La zona de la alberca y restaurantes son excepcionales, la comida muy buena y la selección de cava lo es igual.
De día la música es tranquila, adhoc a lo que buscas en un hotel con un ambiente relajado, sin embargo, de noche es una playlist que incluye algunas canciones antisonantes (no apto para niños cuando es el caso) y el volumen de esta muy alto, tanto que incomodaba aún con las ventanas de la aterrada cerradas. Las habitaciones son sencillas, creo que abusan de lo minimalista haciéndolas un poco incómodas en cuanto a necesidades del huésped.
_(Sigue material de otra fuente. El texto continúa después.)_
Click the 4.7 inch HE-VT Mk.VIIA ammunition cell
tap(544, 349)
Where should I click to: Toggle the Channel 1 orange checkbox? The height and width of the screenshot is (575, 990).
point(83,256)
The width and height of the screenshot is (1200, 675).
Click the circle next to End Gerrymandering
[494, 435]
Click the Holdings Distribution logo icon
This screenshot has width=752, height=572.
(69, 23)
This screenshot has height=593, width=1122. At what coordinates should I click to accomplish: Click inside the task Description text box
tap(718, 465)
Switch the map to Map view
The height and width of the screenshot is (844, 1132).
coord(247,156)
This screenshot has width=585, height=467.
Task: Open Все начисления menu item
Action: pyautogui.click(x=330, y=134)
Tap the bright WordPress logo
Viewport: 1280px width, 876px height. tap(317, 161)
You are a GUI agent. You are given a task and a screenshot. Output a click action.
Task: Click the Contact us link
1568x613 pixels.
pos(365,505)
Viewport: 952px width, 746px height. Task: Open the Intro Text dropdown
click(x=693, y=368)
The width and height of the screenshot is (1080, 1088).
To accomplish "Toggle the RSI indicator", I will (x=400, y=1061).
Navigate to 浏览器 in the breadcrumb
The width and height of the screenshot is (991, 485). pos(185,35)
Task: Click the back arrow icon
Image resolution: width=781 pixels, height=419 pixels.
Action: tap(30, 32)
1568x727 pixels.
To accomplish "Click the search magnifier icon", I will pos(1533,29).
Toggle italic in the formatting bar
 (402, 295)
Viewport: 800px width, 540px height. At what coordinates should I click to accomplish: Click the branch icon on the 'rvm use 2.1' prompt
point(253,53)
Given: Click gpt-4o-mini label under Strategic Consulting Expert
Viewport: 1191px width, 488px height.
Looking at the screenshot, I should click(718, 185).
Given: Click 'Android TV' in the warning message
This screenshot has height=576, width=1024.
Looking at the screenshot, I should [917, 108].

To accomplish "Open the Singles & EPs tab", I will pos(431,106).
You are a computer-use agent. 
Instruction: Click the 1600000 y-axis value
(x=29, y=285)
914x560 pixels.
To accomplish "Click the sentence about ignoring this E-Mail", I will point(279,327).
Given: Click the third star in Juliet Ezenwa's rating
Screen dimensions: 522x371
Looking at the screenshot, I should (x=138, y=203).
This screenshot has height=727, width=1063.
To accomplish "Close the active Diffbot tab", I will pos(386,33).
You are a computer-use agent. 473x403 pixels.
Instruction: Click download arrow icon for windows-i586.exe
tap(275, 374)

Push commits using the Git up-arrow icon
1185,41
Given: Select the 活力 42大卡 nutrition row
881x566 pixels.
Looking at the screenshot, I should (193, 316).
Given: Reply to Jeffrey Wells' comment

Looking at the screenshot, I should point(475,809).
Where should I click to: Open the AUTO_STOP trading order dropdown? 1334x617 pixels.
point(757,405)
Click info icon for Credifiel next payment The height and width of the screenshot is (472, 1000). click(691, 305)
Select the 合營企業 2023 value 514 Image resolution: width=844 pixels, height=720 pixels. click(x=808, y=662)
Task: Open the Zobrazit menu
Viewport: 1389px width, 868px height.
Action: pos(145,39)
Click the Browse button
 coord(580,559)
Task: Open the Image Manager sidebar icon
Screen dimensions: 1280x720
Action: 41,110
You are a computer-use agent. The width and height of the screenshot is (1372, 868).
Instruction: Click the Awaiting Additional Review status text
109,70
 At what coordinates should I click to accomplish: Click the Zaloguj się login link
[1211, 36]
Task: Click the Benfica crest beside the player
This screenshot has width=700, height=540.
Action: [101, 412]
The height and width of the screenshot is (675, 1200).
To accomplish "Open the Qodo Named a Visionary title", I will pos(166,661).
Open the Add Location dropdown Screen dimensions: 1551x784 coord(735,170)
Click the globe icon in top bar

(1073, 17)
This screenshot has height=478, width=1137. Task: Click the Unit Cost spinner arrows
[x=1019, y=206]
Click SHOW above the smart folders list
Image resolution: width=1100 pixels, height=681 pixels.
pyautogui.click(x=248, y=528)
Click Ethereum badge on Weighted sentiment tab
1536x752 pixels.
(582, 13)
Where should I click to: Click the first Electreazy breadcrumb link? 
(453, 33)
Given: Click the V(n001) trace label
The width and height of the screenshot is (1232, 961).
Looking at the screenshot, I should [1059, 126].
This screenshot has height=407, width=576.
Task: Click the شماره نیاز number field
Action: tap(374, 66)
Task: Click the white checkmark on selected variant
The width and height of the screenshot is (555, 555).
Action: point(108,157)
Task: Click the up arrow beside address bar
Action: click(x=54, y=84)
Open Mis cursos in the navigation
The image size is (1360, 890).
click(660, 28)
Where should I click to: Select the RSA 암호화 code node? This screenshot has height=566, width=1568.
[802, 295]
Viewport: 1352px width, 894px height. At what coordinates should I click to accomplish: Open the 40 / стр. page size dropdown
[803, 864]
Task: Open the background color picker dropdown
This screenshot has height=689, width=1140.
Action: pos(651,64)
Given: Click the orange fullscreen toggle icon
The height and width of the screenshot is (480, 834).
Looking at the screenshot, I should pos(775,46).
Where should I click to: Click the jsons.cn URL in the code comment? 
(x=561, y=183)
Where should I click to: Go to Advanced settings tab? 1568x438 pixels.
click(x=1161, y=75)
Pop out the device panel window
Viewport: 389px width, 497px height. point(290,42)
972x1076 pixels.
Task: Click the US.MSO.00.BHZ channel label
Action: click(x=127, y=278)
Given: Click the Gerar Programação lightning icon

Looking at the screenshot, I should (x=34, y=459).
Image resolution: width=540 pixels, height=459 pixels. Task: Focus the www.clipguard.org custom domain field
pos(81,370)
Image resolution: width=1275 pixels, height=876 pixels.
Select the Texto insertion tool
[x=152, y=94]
El servicio de concierge bastante deficiente, mejor que no lo ofrezcan; la señorita Wendy, me dejó sin reservaciones para dos restaurantes por que leyó o entendió mal los mensajes enviados… enviaron mi room service a otra habitación por error, demorando mas de una hora para una hamburguesa y mismo caso con una cubeta con hielos…
El personal del valet muy atentos
El personal de restaurante y alberca, siempre con buena disposición, pero había pocos meseros para los huéspedes que habían, haciendo el servicio un poco lento.
No estoy muy seguro si regresaría al hotel, buscaría otra opción e intentar en otra cadena del mismo nivel.